### PROMPT
Working line by line, output the entries below exactly as they appear.

### STUDY MATERIAL
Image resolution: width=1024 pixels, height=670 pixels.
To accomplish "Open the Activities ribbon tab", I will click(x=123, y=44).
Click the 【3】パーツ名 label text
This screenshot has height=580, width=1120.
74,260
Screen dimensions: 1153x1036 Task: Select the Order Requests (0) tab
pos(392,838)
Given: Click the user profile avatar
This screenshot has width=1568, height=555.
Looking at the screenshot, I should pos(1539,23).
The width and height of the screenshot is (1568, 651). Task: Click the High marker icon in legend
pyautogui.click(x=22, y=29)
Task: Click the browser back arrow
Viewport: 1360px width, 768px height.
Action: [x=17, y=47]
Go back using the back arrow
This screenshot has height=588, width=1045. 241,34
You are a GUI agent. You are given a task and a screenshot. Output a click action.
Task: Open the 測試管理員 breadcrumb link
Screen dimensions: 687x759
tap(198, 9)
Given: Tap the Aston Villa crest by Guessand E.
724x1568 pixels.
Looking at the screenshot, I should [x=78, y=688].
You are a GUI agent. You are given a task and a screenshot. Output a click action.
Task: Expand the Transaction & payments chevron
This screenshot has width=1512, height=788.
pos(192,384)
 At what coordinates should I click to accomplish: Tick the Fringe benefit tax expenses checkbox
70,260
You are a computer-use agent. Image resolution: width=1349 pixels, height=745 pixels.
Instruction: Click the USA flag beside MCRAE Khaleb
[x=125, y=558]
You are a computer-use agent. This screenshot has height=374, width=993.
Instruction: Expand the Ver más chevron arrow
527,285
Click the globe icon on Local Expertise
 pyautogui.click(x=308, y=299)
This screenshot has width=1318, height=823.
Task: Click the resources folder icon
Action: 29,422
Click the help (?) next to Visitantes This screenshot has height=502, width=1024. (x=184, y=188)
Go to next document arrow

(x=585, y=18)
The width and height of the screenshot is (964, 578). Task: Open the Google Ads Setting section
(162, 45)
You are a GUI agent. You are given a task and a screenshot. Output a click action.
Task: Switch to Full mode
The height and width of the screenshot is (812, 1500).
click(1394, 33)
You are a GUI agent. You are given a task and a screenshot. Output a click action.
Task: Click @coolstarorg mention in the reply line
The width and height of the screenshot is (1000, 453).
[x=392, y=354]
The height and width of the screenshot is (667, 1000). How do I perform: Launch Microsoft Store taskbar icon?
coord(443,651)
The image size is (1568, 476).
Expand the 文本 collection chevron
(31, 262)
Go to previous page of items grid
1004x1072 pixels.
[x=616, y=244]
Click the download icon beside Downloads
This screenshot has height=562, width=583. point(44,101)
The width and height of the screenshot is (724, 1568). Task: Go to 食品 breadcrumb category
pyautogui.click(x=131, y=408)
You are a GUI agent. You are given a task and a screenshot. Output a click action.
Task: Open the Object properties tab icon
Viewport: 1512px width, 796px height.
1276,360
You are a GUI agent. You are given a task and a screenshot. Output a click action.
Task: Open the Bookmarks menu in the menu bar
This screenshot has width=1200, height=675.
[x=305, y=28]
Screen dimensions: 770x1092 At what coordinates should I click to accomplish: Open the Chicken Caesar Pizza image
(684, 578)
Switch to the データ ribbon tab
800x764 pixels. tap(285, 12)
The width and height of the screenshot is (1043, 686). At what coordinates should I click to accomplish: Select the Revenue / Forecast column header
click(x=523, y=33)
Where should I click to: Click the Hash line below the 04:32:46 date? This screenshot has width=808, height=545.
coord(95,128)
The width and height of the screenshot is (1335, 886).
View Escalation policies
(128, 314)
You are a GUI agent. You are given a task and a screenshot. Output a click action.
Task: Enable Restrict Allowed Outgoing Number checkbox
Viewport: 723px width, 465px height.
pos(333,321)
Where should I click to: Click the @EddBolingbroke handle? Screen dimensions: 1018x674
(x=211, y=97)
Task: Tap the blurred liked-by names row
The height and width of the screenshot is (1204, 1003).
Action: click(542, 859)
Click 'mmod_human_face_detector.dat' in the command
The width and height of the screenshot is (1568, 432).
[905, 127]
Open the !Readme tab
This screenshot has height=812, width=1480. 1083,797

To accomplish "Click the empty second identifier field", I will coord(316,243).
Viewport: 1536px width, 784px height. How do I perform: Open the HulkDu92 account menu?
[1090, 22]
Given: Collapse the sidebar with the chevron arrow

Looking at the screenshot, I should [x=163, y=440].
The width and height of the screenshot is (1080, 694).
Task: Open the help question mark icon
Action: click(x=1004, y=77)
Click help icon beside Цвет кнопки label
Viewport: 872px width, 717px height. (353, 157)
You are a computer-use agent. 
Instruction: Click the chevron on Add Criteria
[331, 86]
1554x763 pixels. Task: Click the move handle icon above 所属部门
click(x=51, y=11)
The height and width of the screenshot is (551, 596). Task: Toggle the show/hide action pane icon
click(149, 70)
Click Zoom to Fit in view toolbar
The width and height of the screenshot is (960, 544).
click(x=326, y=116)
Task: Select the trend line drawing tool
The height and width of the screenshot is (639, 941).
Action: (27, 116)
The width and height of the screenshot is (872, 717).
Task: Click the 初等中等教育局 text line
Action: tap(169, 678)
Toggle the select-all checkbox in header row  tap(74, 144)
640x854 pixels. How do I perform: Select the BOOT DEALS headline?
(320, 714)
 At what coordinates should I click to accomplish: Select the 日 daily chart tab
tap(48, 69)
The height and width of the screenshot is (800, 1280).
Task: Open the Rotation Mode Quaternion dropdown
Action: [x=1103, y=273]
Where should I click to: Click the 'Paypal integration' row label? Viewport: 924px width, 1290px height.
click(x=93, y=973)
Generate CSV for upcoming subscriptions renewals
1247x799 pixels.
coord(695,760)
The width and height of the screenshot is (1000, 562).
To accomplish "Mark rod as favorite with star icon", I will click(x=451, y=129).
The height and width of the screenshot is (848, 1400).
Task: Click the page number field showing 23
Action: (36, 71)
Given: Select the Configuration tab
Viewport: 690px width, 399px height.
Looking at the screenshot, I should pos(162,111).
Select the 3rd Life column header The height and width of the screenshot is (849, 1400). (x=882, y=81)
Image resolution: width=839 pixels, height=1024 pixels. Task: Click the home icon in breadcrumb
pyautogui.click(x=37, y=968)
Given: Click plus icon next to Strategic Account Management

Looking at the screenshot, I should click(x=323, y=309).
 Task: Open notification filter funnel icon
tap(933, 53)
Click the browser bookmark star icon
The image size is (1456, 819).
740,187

### ANSWER
Image resolution: width=1024 pixels, height=670 pixels.
To accomplish "Open the Activities ribbon tab", I will click(x=123, y=44).
Click the 【3】パーツ名 label text
This screenshot has height=580, width=1120.
74,260
Screen dimensions: 1153x1036 Task: Select the Order Requests (0) tab
pos(392,838)
Given: Click the user profile avatar
This screenshot has width=1568, height=555.
Looking at the screenshot, I should pos(1539,23).
The width and height of the screenshot is (1568, 651). Task: Click the High marker icon in legend
pyautogui.click(x=22, y=29)
Task: Click the browser back arrow
Viewport: 1360px width, 768px height.
Action: [x=17, y=47]
Go back using the back arrow
This screenshot has height=588, width=1045. 241,34
You are a GUI agent. You are given a task and a screenshot. Output a click action.
Task: Open the 測試管理員 breadcrumb link
Screen dimensions: 687x759
tap(198, 9)
Given: Tap the Aston Villa crest by Guessand E.
724x1568 pixels.
Looking at the screenshot, I should [x=78, y=688].
You are a GUI agent. You are given a task and a screenshot. Output a click action.
Task: Expand the Transaction & payments chevron
This screenshot has width=1512, height=788.
pos(192,384)
 At what coordinates should I click to accomplish: Tick the Fringe benefit tax expenses checkbox
70,260
You are a computer-use agent. Image resolution: width=1349 pixels, height=745 pixels.
Instruction: Click the USA flag beside MCRAE Khaleb
[x=125, y=558]
You are a computer-use agent. This screenshot has height=374, width=993.
Instruction: Expand the Ver más chevron arrow
527,285
Click the globe icon on Local Expertise
 pyautogui.click(x=308, y=299)
This screenshot has width=1318, height=823.
Task: Click the resources folder icon
Action: 29,422
Click the help (?) next to Visitantes This screenshot has height=502, width=1024. (x=184, y=188)
Go to next document arrow

(x=585, y=18)
The width and height of the screenshot is (964, 578). Task: Open the Google Ads Setting section
(162, 45)
You are a GUI agent. You are given a task and a screenshot. Output a click action.
Task: Switch to Full mode
The height and width of the screenshot is (812, 1500).
click(1394, 33)
You are a GUI agent. You are given a task and a screenshot. Output a click action.
Task: Click @coolstarorg mention in the reply line
The width and height of the screenshot is (1000, 453).
[x=392, y=354]
The height and width of the screenshot is (667, 1000). How do I perform: Launch Microsoft Store taskbar icon?
coord(443,651)
The image size is (1568, 476).
Expand the 文本 collection chevron
(31, 262)
Go to previous page of items grid
1004x1072 pixels.
[x=616, y=244]
Click the download icon beside Downloads
This screenshot has height=562, width=583. point(44,101)
The width and height of the screenshot is (724, 1568). Task: Go to 食品 breadcrumb category
pyautogui.click(x=131, y=408)
You are a GUI agent. You are given a task and a screenshot. Output a click action.
Task: Open the Object properties tab icon
Viewport: 1512px width, 796px height.
1276,360
You are a GUI agent. You are given a task and a screenshot. Output a click action.
Task: Open the Bookmarks menu in the menu bar
This screenshot has width=1200, height=675.
[x=305, y=28]
Screen dimensions: 770x1092 At what coordinates should I click to accomplish: Open the Chicken Caesar Pizza image
(684, 578)
Switch to the データ ribbon tab
800x764 pixels. tap(285, 12)
The width and height of the screenshot is (1043, 686). At what coordinates should I click to accomplish: Select the Revenue / Forecast column header
click(x=523, y=33)
Where should I click to: Click the Hash line below the 04:32:46 date? This screenshot has width=808, height=545.
coord(95,128)
The width and height of the screenshot is (1335, 886).
View Escalation policies
(128, 314)
You are a GUI agent. You are given a task and a screenshot. Output a click action.
Task: Enable Restrict Allowed Outgoing Number checkbox
Viewport: 723px width, 465px height.
pos(333,321)
Where should I click to: Click the @EddBolingbroke handle? Screen dimensions: 1018x674
(x=211, y=97)
Task: Tap the blurred liked-by names row
The height and width of the screenshot is (1204, 1003).
Action: click(542, 859)
Click 'mmod_human_face_detector.dat' in the command
The width and height of the screenshot is (1568, 432).
[905, 127]
Open the !Readme tab
This screenshot has height=812, width=1480. 1083,797

To accomplish "Click the empty second identifier field", I will coord(316,243).
Viewport: 1536px width, 784px height. How do I perform: Open the HulkDu92 account menu?
[1090, 22]
Given: Collapse the sidebar with the chevron arrow

Looking at the screenshot, I should [x=163, y=440].
The width and height of the screenshot is (1080, 694).
Task: Open the help question mark icon
Action: click(x=1004, y=77)
Click help icon beside Цвет кнопки label
Viewport: 872px width, 717px height. (353, 157)
You are a computer-use agent. 
Instruction: Click the chevron on Add Criteria
[331, 86]
1554x763 pixels. Task: Click the move handle icon above 所属部门
click(x=51, y=11)
The height and width of the screenshot is (551, 596). Task: Toggle the show/hide action pane icon
click(149, 70)
Click Zoom to Fit in view toolbar
The width and height of the screenshot is (960, 544).
click(x=326, y=116)
Task: Select the trend line drawing tool
The height and width of the screenshot is (639, 941).
Action: (27, 116)
The width and height of the screenshot is (872, 717).
Task: Click the 初等中等教育局 text line
Action: tap(169, 678)
Toggle the select-all checkbox in header row  tap(74, 144)
640x854 pixels. How do I perform: Select the BOOT DEALS headline?
(320, 714)
 At what coordinates should I click to accomplish: Select the 日 daily chart tab
tap(48, 69)
The height and width of the screenshot is (800, 1280).
Task: Open the Rotation Mode Quaternion dropdown
Action: [x=1103, y=273]
Where should I click to: Click the 'Paypal integration' row label? Viewport: 924px width, 1290px height.
click(x=93, y=973)
Generate CSV for upcoming subscriptions renewals
1247x799 pixels.
coord(695,760)
The width and height of the screenshot is (1000, 562).
To accomplish "Mark rod as favorite with star icon", I will click(x=451, y=129).
The height and width of the screenshot is (848, 1400).
Task: Click the page number field showing 23
Action: (36, 71)
Given: Select the Configuration tab
Viewport: 690px width, 399px height.
Looking at the screenshot, I should pos(162,111).
Select the 3rd Life column header The height and width of the screenshot is (849, 1400). (x=882, y=81)
Image resolution: width=839 pixels, height=1024 pixels. Task: Click the home icon in breadcrumb
pyautogui.click(x=37, y=968)
Given: Click plus icon next to Strategic Account Management

Looking at the screenshot, I should click(x=323, y=309).
 Task: Open notification filter funnel icon
tap(933, 53)
Click the browser bookmark star icon
The image size is (1456, 819).
740,187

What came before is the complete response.